Saturday, October 10, 2015

Richard Kieckhefer's "Magic in the Middle Ages": Book Review

This book meets the needs of advanced students who need a introduction to this topic. Richard Kieckhefer specializes in medieval belief systems, so he is suited for this difficult subject to summarize in 200 pages. He examines magic as a "crossroads" where high and low, clerical and folk, popular and learned cultures intersect. He stresses a difference, however, between natural and demonic models.

He reminds us on pg. 16 that our data is tainted. Those attacking magic tended to record their critiques. Those practicing it tended to hide their lore from the persecutors and the client alike. And for the illiterate, their attitudes are difficult to recover, given the power of the elite over this knowledge, used both to suppress and to spread practices often outside the ambit of the Church. Yet here, too, overlap occurs, for clergy sought to learn secrets, and rituals involving magic took elements from the dominant as well as the indigenous suppositions still surviving from paganism and classics. Islam disseminated its own concepts, and so did alchemy, nascent science, and astrology. The author gives a cogent account of the last category; he captures the appeal of love charms well on pp. 81-3. (I cite the 1990 ed.)

"Historians can set up all the conceptual walls they want, but they should not be surprised when medieval people flit through them, like ghosts." (18) Magic was not the province of women, monks, or physicians. Kieckhefer follows distribution as a "common" type over much of medieval Europe.

Yet as he concludes, he turns to the witch hunts of late medieval and early modern times, and he notes how women were made vulnerable to attack. They lacked the power men had to resist, when the clerical and legal institutions were arrayed against them, and when suspicion by neighbors heightened the precarious condition of a local healer, a midwife, an herb-gatherer, or a quarrelsome village scold.

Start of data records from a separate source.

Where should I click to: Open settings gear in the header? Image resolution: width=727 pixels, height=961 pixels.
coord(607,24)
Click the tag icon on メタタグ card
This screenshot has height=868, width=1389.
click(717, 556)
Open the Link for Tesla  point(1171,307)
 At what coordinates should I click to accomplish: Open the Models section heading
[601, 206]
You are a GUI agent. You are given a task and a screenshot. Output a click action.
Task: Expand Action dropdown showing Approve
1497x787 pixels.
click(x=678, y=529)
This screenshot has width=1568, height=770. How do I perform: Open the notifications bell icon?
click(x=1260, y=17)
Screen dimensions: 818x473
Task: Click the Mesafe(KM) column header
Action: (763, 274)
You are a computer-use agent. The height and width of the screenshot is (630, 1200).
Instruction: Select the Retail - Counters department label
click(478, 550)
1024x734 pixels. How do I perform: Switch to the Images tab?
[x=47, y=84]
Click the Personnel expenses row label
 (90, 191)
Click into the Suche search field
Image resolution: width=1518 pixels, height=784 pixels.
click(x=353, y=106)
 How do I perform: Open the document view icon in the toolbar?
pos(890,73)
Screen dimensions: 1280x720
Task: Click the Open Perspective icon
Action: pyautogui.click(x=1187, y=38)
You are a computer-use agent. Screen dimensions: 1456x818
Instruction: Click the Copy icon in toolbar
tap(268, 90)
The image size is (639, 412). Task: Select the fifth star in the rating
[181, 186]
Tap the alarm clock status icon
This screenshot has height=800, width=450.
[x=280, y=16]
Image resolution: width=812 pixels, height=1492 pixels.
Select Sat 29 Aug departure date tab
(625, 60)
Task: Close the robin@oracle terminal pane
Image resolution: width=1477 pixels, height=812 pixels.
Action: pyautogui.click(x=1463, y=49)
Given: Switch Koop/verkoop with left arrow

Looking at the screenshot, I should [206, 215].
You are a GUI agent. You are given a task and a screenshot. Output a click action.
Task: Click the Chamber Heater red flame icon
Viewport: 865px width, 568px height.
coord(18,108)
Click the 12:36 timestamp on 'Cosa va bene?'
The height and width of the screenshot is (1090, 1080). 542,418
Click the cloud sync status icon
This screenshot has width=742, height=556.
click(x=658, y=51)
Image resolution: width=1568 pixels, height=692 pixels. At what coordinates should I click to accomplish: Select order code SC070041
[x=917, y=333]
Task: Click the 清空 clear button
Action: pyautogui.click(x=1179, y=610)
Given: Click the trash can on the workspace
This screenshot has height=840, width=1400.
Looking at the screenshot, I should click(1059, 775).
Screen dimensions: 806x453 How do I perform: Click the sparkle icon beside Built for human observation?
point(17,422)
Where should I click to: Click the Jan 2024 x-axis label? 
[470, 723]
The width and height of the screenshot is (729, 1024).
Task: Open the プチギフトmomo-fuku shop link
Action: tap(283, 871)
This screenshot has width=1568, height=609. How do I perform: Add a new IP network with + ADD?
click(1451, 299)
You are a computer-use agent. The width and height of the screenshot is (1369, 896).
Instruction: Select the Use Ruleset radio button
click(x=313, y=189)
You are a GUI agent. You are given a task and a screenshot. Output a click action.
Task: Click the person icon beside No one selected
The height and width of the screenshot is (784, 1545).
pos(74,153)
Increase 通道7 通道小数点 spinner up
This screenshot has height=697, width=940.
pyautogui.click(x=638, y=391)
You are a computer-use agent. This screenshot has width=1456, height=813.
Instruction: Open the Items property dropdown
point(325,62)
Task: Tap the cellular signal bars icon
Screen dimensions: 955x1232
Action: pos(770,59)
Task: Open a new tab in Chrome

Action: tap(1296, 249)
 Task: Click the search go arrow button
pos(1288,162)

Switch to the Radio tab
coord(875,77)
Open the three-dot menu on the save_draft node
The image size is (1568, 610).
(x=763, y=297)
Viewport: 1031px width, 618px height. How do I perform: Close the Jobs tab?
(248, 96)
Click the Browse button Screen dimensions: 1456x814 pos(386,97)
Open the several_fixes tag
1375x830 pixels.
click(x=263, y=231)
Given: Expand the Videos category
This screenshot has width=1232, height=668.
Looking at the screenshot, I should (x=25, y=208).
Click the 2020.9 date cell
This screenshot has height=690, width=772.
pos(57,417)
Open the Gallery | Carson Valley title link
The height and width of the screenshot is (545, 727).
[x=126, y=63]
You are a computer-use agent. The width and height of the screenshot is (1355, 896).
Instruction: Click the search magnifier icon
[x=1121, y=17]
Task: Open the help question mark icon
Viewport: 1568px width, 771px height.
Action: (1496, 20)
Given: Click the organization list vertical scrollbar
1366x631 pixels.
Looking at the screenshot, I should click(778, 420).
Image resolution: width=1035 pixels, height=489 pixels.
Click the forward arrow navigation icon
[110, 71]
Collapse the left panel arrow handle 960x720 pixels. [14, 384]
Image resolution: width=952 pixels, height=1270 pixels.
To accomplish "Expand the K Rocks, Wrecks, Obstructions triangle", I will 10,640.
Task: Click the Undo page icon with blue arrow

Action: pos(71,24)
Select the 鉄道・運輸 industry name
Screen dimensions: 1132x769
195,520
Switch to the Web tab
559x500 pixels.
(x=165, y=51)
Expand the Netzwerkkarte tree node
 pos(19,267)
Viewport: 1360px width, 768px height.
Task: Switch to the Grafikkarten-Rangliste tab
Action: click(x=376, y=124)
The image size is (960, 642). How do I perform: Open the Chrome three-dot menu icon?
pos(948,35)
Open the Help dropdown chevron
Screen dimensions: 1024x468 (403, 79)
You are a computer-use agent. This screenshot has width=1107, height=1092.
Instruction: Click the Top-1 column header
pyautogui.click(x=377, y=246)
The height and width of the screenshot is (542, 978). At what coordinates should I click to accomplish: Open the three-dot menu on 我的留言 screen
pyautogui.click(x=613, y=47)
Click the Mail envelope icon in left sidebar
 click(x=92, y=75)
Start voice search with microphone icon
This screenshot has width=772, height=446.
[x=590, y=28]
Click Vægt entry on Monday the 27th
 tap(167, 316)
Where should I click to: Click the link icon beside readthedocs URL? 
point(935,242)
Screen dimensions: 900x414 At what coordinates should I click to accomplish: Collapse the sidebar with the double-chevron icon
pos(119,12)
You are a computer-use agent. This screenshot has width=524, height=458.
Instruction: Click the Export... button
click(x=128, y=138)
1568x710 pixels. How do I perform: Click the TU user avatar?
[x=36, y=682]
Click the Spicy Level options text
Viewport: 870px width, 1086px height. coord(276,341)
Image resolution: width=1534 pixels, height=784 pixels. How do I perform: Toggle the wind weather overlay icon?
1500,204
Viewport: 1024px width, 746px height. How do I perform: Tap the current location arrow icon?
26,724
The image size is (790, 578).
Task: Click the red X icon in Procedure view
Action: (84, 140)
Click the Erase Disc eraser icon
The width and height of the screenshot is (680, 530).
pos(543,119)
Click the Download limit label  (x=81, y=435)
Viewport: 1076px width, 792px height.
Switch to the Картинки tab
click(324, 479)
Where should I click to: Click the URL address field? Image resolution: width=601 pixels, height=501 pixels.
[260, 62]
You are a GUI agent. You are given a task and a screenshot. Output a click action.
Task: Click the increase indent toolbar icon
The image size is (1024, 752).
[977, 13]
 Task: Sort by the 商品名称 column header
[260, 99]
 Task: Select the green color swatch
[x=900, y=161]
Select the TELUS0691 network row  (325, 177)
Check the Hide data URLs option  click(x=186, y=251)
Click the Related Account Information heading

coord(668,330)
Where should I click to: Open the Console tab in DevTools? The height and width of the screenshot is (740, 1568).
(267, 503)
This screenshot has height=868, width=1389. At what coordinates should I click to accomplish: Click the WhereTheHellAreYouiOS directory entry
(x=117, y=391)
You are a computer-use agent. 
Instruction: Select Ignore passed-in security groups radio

These everyday events were exaggerated into terrors perpetrated as a conspiracy of devil worshipers was imagined, and when those putting trust (and this itself is hard to measure) in spells or potions, charms or amulets, fearful of exposure, gave over the weaker among them to save their own skins. Reading Kieckhefer, as a counter to the more sensationalized depictions of this era, or the more romantic fictions, a balance for the reader will arrive, and one may want then to explore this deeper. (6-13-15 to Amazon US.)